Tom Dumoulin n’oublie pas le contre-la-montre
Avec ces progrès considérables en montagne et cette capacité à gérer sa physionomie corporelle à l’image d’un Bradley Wiggins, on omettrait presque le fait que Tom Dumoulin est aujourd’hui l’un des meilleurs rouleurs du peloton, si ce n’est peut-être le meilleur. Et sa saison 2017 a été construite autour deux objectifs qui mettent à profit ses caractéristiques de rouleur-grimpeur: le premier est le Tour d’Italie qu’il a remporté et le second concerne les Mondiaux de Bergen… qu’il a survolés. Et c’est là où l’on peut dire que la saison 2017 de Dumoulin est un modèle de gestion absolument remarquable. Le Néerlandais a atteint ses deux pics de forme au moment où il le voulait. Avec deux médailles d’or à Bergen, il a marqué de son empreinte cette édition 2017 des championnats du Monde de cyclisme sur route.
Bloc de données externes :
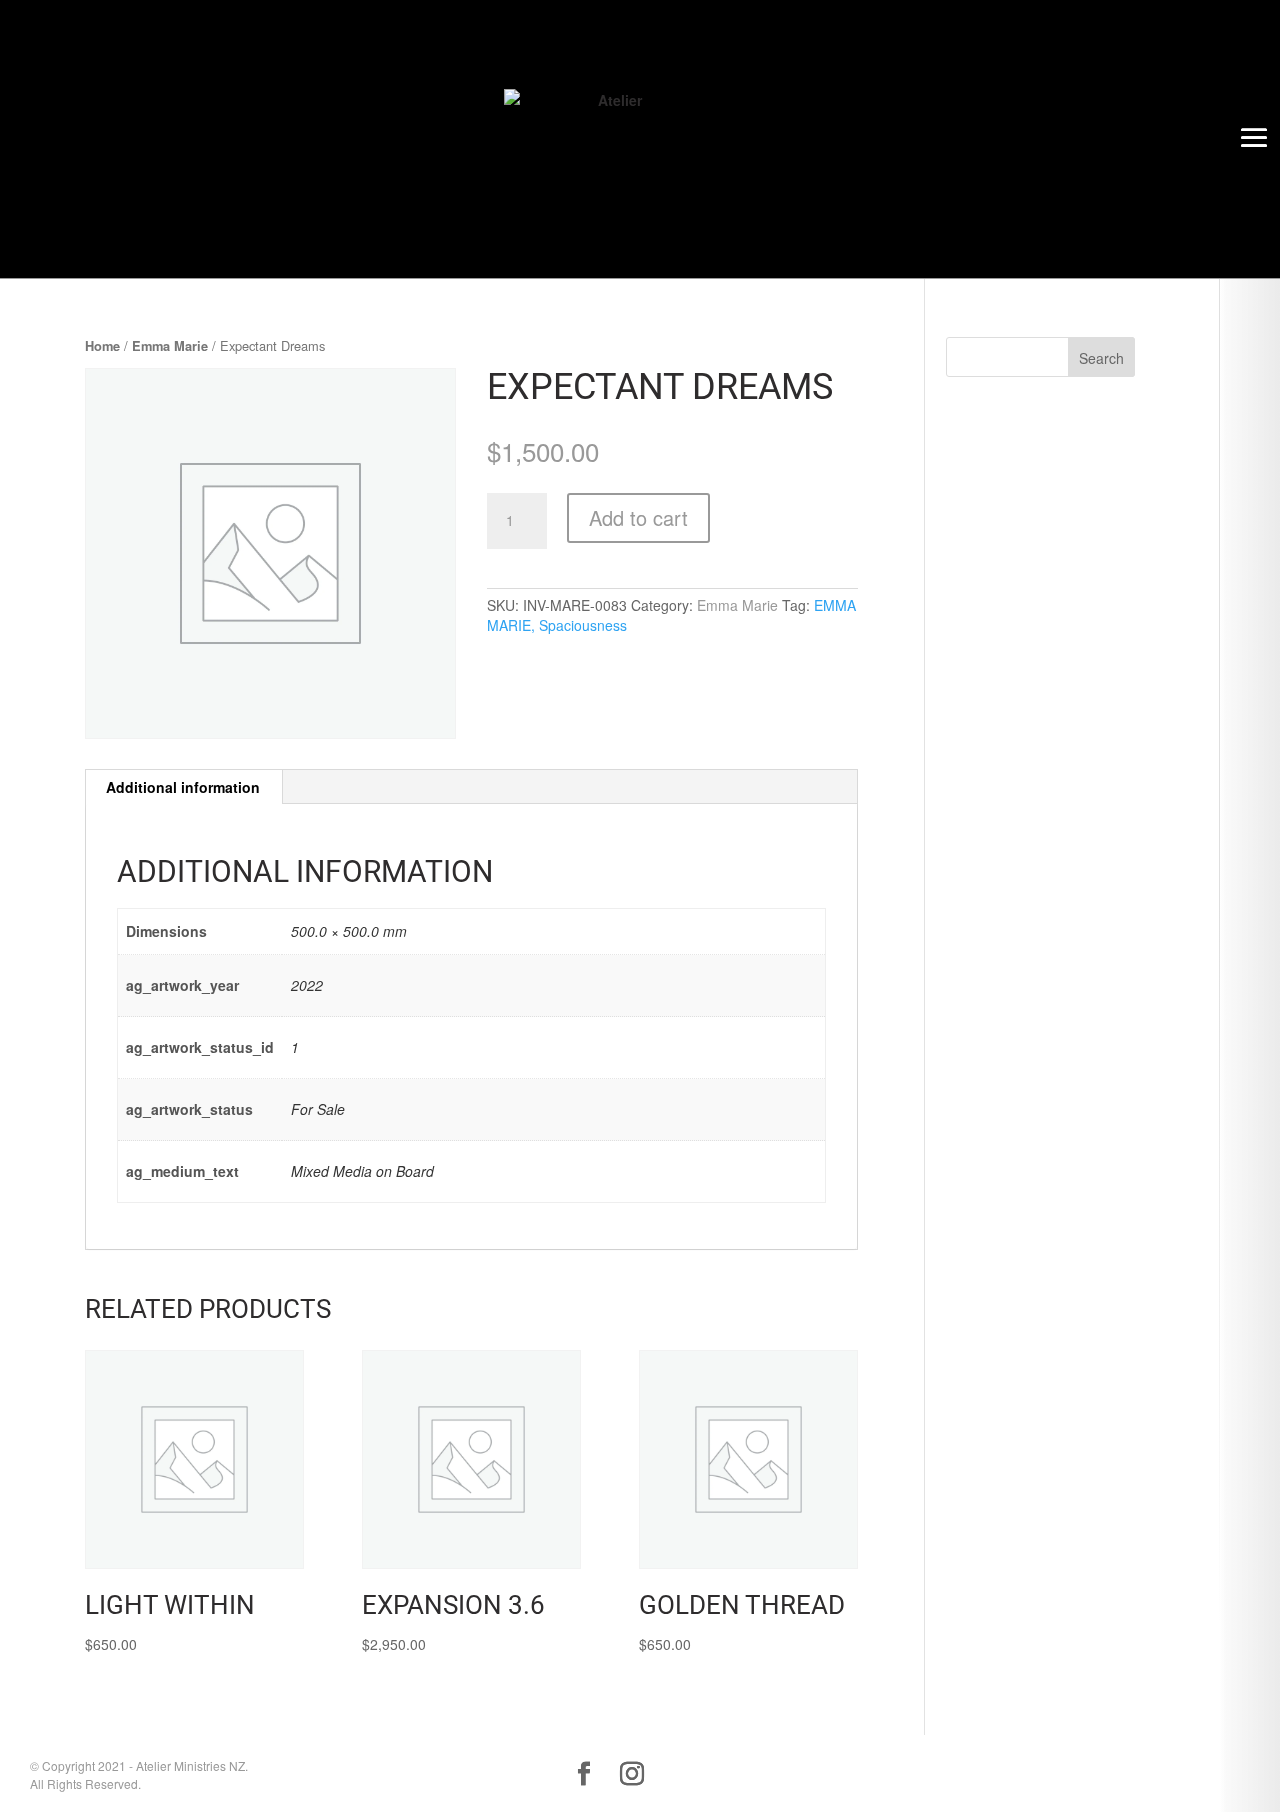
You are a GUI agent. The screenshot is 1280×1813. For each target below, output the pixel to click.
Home (102, 346)
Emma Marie (170, 346)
Son premier titre, il l’a obtenu lors du contre-la-montre par équipes avec le team Sunweb, devançant les BMC de huit petites secondes. Mais c’est lors de l’épreuve individuelle qu’il a éclaboussé la course de tout son talent. Avec un parcours difficile et une arrivée au sommet du mont Fløyen, le tracé était fait pour Dumoulin – ou Froome. Et le néerlandais n’a pas déçu, écrasant la concurrence et reléguant son dauphin, Primoz Roglic, à 57 secondes ainsi que Chris Froome, troisième, à 1’21’’. On a donc un coureur qui progresse en montagne, mais aussi en contre-la-montre avec un premier titre mondial dans la discipline après le bronze en 2014 et l’argent à Rio aux JO 2016. Plus que jamais complet, Dumoulin s’avance désormais vers une saison 2018 où son principal objectif sera le Tour de France, se présentant sans doute comme le coureur le mieux à même de déloger Chris Froome du trône qu’il occupe depuis trois ans.